Characterization and partial purification of an ATPase and inorganic pyrophosphatase of the archaebacterium Methanobacterium thermoautotrophicum

• Published in: Biochimica et biophysica acta Vol. 1201; no. 2; p. 271
• Main Authors: Roth, R, Bachofen, R
• Format: Journal Article
• Language: English
• Published: Netherlands 11.11.1994
• Subjects: Adenosine Triphosphatases - chemistry; Adenosine Triphosphatases - classification; Adenosine Triphosphatases - isolation & purification; Methanobacterium - enzymology; Pyrophosphatases - chemistry; Pyrophosphatases - isolation & purification; Subcellular Fractions - enzymology
• ISSN: 0006-3002
• DOI: 10.1016/0304-4165(94)90051-5

ATPase and inorganic pyrophosphatase (PPase) activities have been detected in several methanogenic bacteria.

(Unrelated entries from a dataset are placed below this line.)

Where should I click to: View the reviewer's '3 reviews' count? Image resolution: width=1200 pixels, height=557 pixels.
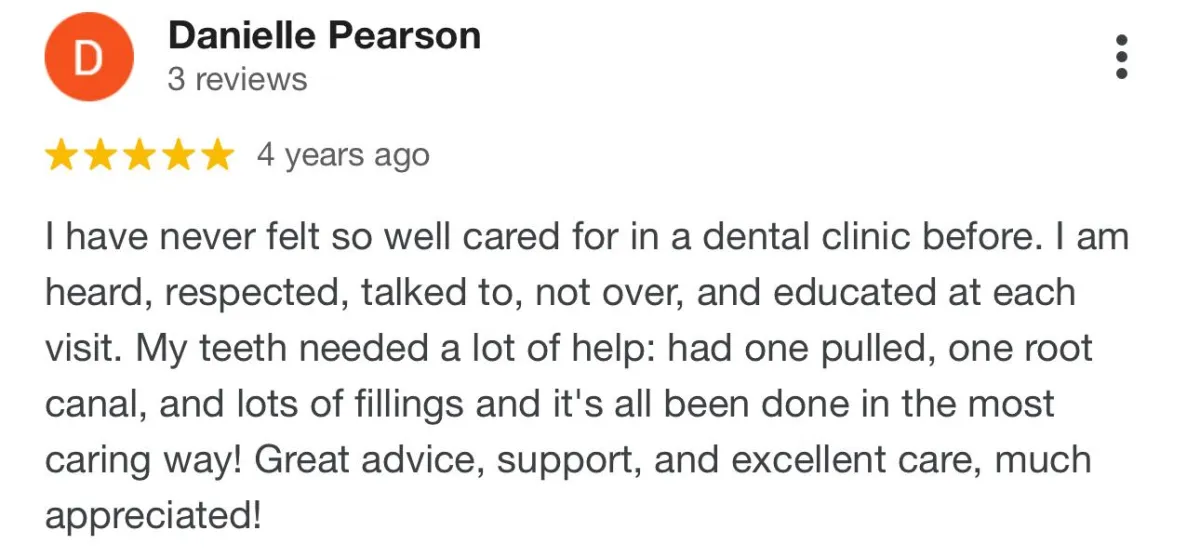pyautogui.click(x=237, y=79)
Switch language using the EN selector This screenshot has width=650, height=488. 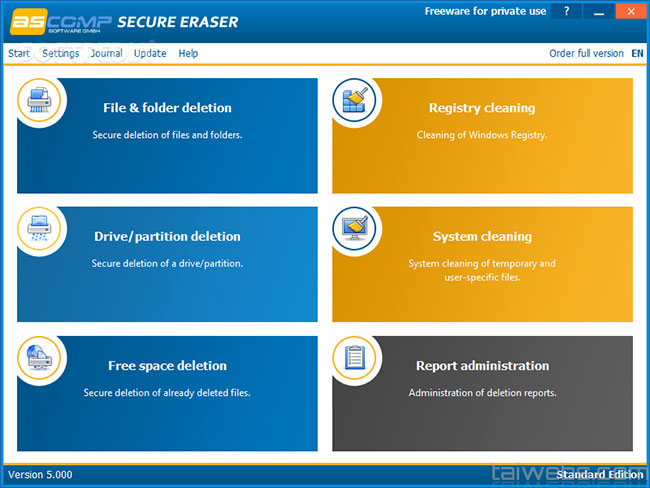(637, 53)
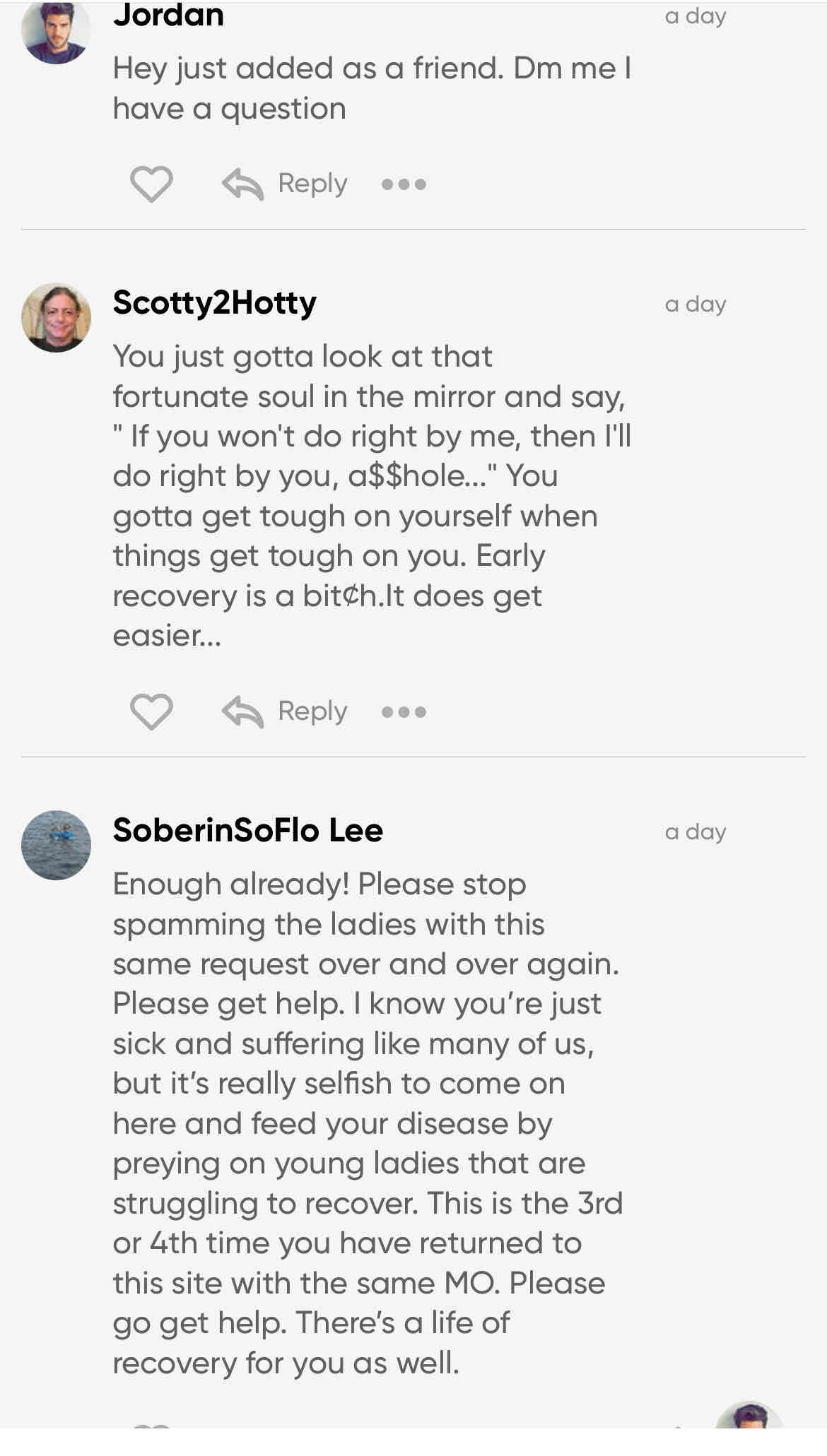827x1456 pixels.
Task: Tap the Scotty2Hotty username
Action: tap(214, 303)
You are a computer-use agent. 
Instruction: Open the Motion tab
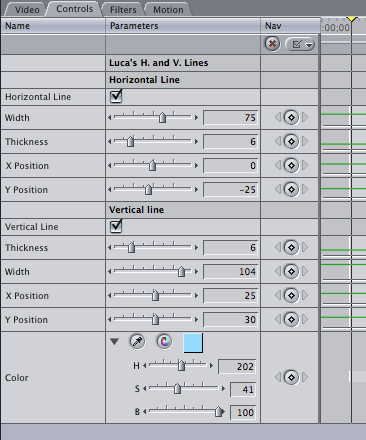click(168, 10)
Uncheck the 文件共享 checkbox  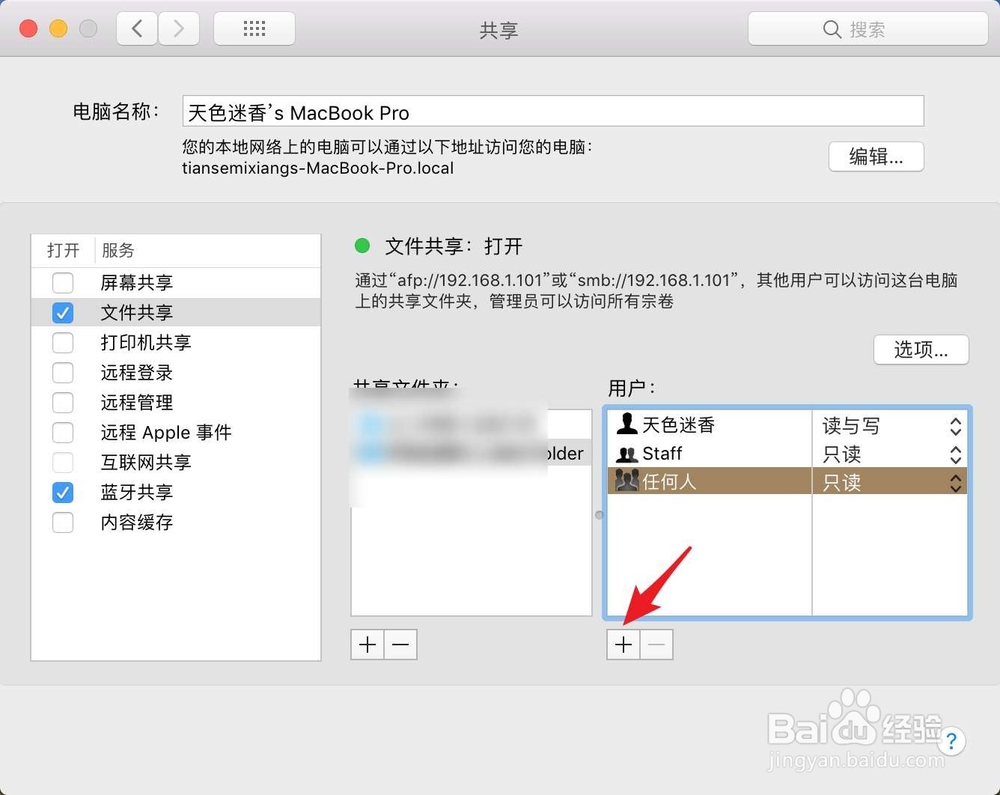62,312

These activities are believed to play a crucial role in energy metabolism. In the present study we have investigated some characteristics of the ATPase and the inorganic PPase activities of Methanobacterium thermoautotrophicum. Although these proteins migrate identically on non-dissociating gels, they are catalyzed by distinct enzymes which are separable by biochemical purification methods. The partially purified enzymes are composed of at least two subunits. The ATPase subunits have molecular masses of about 43 and 33 kDa and the inorganic PPase such of about 31 and 25 kDa. After purification, the PPase and the ATPase did not hydrolyze ATP and PP(i), respectively. The membrane-bound ATPase and PPase activities are distinguished in response to sodium fluoride, by the effects of divalent cations, by the temperature ranges for activities and the solubilization behaviour by different extractants. Most investigated catalytic and structural properties of the ATPase do not suit the current criteria for classifying this enzyme under either the F-, V- or P-ATPases.